People want to see improvement in their living standards on the eve of referendum.

by

    The authorities are portraying Bashar al-Assad
    as a key element in the country's stability

    The pictures of Bashar al-Assad are everywhere in Damascus these days. On the eve of a national referendum, the streets of the Syrian capital have been invaded by national flags, banners, posters and slogans expressing allegiance to the country's president.

    Unchallenged, al-Assad is widely expected to get more than the 51 per cent of the votes required by law to enable the president to secure a second seven-year term.

    Tremendous efforts are being made by the authorities to ensure maximum voter turnout, with al-Assad being portrayed as a key element in Syria's stability and prosperity.

    Timeline

    Bashar al-Assad in power

    In a country where people confine themselves to safe generalities, it is difficult to obtain a genuine assessment of the president's first term in office.

    Random interviews on the streets of Damascus produced varying opinions.

    One man said: "He [al-Assad] has promised continued improvements, but we know this is not going to happen overnight because he doesn't have the magic stick."

    'All-round development'

    A woman said: "In the last seven years, under the leadership of the president, all sectors of the country have seen development. What we didn't have in the past are now in abundance."

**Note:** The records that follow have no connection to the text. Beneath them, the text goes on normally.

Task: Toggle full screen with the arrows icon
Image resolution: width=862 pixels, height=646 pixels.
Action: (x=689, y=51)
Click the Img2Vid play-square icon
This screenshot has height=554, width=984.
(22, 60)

    A second woman said: "The situation is very good and we want it to continue as it is."

    Over the past few weeks, the state's propaganda machine has reminded its audience throughout Syria of what it says are huge achievements of the young president.

    One woman said all sectors of the country
    have seen development under al-Assad

    Aref Al Ali, managing editor of the Tishrin newspaper, says: "Our coverage of the event was accurate, not exaggerated. We made efforts to highlight the accomplishment of the president during the last seven years."

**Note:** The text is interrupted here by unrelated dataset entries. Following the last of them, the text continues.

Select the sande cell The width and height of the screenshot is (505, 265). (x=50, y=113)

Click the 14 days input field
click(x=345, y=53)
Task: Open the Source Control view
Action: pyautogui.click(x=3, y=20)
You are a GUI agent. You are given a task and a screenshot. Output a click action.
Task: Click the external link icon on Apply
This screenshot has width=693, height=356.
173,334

    Syrians want to see their living standards improve during al-Assad's second term.

    However, nobody knows what are going to be his priorities.

    With al-Assad at the helm, Syria faces international pressure to implement political reforms and change its foreign policy.

    Public gatherings that stretch late into the night organised by the government and its supporters aim to show the world a Syria that is stable in a region marked by chaos and uncertainty.

    This is what the authorities want the world to see: enthusiastic crowds united behind their leader.

    While Syrians seem to be optimistic, they know their future depends to a large extent on the future of stability in the region.